## Problem to solve
From the line with "Shop (1043, 53)" through the line with "[Search] (65, 3)", repeat the entries verbatim, both end lines included, and add nothing.

## Raw data
▽
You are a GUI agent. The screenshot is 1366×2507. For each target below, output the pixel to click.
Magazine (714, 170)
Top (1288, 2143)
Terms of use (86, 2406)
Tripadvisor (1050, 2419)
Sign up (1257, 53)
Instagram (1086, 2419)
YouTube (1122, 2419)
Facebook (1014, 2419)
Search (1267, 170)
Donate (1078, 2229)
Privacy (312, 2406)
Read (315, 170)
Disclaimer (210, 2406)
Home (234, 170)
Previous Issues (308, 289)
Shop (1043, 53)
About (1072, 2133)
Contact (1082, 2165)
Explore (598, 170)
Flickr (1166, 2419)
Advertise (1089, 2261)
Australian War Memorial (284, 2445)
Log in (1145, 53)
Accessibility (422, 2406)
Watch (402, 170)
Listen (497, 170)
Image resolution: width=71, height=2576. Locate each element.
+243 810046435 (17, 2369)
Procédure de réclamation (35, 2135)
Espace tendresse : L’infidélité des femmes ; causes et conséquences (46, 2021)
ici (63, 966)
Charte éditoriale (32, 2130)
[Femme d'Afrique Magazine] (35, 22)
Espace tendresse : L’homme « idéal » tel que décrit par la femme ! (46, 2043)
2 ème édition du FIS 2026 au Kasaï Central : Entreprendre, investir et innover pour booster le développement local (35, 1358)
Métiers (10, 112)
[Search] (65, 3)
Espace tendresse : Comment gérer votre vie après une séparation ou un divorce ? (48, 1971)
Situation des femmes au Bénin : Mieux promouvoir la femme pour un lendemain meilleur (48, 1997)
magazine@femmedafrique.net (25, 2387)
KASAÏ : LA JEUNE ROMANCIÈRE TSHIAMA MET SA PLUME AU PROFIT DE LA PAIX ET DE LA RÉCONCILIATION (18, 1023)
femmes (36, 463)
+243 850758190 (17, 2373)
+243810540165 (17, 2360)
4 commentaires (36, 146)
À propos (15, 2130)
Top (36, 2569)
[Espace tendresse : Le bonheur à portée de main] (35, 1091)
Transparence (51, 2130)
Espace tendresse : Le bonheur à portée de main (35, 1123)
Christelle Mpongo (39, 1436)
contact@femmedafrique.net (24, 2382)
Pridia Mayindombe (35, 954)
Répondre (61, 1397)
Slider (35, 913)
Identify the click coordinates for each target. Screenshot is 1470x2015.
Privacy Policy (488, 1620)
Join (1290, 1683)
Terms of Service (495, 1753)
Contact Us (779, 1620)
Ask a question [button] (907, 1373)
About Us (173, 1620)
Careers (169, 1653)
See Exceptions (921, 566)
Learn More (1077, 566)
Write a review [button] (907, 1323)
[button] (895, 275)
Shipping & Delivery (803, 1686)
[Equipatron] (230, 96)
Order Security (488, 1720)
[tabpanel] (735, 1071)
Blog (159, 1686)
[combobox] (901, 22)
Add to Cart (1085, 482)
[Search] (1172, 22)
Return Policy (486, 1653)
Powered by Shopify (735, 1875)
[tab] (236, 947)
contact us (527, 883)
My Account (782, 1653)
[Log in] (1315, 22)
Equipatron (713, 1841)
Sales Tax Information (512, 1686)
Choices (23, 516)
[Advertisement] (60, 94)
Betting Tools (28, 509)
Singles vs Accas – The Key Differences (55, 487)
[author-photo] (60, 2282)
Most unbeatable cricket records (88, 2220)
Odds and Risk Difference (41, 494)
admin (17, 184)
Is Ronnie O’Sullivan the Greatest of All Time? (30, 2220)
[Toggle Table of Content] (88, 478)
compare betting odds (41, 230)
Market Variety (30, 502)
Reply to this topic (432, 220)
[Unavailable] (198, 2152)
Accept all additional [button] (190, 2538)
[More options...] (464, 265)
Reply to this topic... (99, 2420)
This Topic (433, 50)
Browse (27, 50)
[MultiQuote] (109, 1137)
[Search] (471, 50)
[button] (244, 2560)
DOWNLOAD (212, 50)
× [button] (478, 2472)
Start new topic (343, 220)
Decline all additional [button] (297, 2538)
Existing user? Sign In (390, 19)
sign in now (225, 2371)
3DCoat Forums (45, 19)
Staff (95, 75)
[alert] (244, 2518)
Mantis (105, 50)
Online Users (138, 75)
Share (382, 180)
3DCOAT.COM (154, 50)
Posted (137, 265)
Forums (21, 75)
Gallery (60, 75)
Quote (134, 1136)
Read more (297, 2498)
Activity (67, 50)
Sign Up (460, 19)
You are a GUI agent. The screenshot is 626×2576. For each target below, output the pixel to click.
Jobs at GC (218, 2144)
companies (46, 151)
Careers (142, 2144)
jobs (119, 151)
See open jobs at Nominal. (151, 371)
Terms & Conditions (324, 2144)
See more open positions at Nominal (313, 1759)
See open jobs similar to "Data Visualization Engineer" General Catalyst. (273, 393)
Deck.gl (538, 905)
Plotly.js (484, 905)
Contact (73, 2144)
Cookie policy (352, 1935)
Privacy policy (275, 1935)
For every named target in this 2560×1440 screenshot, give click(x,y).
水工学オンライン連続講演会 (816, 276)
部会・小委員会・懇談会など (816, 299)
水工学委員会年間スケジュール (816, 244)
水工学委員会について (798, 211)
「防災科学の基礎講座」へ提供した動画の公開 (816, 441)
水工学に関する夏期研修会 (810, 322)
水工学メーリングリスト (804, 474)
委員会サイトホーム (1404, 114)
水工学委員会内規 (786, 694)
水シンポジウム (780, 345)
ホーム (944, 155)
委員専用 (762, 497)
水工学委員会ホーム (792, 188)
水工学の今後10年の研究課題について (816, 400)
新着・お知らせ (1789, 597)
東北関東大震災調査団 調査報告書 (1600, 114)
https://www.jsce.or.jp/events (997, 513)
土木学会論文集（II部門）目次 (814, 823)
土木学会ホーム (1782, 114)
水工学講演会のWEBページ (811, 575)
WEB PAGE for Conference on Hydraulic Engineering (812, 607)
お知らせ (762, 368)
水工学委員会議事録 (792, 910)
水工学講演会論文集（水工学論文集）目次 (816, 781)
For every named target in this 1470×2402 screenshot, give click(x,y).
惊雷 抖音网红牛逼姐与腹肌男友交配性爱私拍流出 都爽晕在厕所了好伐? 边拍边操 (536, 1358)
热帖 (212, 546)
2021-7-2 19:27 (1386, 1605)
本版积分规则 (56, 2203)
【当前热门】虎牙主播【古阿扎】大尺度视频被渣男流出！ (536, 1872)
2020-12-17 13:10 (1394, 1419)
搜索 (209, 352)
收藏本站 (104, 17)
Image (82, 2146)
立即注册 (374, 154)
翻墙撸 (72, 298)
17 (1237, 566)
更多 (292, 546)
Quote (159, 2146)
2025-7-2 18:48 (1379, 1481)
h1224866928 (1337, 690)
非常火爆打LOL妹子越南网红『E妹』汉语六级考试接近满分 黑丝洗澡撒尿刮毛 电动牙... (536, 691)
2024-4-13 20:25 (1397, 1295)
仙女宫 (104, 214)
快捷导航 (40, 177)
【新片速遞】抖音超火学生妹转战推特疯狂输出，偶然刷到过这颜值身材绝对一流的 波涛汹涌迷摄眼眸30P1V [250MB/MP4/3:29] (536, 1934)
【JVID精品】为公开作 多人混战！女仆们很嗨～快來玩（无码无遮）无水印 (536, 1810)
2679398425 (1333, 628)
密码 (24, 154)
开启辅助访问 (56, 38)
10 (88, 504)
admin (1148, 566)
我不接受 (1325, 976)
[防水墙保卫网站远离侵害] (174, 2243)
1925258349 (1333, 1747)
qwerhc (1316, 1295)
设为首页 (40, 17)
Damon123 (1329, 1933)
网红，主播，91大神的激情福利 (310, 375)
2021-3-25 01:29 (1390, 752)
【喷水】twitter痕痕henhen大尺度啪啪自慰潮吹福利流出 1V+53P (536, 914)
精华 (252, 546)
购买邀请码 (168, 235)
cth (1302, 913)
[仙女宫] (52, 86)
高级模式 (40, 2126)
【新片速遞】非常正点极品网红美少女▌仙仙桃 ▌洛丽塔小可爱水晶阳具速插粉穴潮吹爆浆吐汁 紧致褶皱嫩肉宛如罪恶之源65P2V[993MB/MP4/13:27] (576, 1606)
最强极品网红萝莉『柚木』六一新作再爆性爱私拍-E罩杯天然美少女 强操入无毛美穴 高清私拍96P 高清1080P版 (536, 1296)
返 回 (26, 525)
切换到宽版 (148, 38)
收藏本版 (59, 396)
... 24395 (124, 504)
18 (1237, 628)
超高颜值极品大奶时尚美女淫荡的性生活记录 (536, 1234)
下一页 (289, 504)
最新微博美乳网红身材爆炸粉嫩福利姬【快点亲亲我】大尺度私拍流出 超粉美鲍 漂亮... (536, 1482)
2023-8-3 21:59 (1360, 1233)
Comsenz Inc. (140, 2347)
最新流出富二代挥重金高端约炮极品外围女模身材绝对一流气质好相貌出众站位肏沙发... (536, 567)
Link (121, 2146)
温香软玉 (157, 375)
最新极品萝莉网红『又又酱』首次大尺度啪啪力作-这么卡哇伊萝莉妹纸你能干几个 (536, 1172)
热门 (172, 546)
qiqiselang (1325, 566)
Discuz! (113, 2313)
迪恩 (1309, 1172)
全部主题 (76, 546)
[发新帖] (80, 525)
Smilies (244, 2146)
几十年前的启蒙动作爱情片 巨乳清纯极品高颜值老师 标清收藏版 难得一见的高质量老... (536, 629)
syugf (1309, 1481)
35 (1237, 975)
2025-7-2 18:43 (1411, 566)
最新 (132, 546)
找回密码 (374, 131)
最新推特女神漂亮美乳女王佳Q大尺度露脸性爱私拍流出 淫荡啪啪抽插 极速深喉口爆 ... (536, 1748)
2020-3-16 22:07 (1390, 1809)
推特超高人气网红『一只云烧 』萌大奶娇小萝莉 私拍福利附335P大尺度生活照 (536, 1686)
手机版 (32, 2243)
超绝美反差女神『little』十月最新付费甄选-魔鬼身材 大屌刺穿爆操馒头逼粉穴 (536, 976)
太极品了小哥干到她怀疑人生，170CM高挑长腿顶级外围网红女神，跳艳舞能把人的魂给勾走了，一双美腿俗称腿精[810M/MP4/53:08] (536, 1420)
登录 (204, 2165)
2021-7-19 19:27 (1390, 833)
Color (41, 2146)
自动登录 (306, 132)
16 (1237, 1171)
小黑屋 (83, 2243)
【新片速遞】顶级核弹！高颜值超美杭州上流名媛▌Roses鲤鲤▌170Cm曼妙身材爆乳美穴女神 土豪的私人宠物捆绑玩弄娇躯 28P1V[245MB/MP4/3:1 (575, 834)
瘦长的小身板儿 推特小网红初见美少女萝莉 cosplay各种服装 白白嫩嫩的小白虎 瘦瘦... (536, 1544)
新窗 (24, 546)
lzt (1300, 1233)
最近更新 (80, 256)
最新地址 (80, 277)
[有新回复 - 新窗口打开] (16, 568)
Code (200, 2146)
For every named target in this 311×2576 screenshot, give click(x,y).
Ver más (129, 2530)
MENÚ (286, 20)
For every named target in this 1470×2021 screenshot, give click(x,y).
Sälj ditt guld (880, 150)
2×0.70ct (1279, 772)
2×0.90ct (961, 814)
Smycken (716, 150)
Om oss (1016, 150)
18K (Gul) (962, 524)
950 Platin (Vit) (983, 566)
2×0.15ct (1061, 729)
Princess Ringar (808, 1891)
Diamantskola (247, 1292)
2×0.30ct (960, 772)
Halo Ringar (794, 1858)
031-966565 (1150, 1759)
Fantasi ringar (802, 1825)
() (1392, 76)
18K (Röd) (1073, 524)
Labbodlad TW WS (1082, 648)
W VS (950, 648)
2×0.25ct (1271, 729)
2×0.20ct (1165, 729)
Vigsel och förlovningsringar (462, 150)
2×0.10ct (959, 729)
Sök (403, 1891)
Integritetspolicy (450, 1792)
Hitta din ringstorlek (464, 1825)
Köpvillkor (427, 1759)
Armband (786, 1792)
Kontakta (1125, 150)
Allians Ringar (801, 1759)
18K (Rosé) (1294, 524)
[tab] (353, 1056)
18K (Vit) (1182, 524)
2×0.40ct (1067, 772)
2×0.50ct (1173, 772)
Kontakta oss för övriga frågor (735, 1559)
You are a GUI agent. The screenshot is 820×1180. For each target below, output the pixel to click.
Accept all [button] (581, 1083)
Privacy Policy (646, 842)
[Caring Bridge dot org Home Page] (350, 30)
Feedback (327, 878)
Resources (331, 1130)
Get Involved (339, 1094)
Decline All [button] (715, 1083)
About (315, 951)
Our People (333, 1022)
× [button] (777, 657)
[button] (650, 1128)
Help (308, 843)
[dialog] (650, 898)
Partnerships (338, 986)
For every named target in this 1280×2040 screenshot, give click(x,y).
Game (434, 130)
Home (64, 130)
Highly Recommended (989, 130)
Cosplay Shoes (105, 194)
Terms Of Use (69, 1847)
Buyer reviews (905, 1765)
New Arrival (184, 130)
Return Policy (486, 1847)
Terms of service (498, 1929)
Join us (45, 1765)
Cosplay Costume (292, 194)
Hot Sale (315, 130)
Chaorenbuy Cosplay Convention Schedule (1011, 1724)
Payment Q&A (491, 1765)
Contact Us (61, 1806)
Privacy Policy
△
## Response to this exercise
Shop (1043, 53)
About (1072, 2133)
Contact (1082, 2165)
Explore (598, 170)
Flickr (1166, 2419)
Advertise (1089, 2261)
Australian War Memorial (284, 2445)
Log in (1145, 53)
Accessibility (422, 2406)
Watch (402, 170)
Listen (497, 170)
Image resolution: width=71, height=2576. Locate each element.
+243 810046435 (17, 2369)
Procédure de réclamation (35, 2135)
Espace tendresse : L’infidélité des femmes ; causes et conséquences (46, 2021)
ici (63, 966)
Charte éditoriale (32, 2130)
[Femme d'Afrique Magazine] (35, 22)
Espace tendresse : L’homme « idéal » tel que décrit par la femme ! (46, 2043)
2 ème édition du FIS 2026 au Kasaï Central : Entreprendre, investir et innover pour booster le développement local (35, 1358)
Métiers (10, 112)
[Search] (65, 3)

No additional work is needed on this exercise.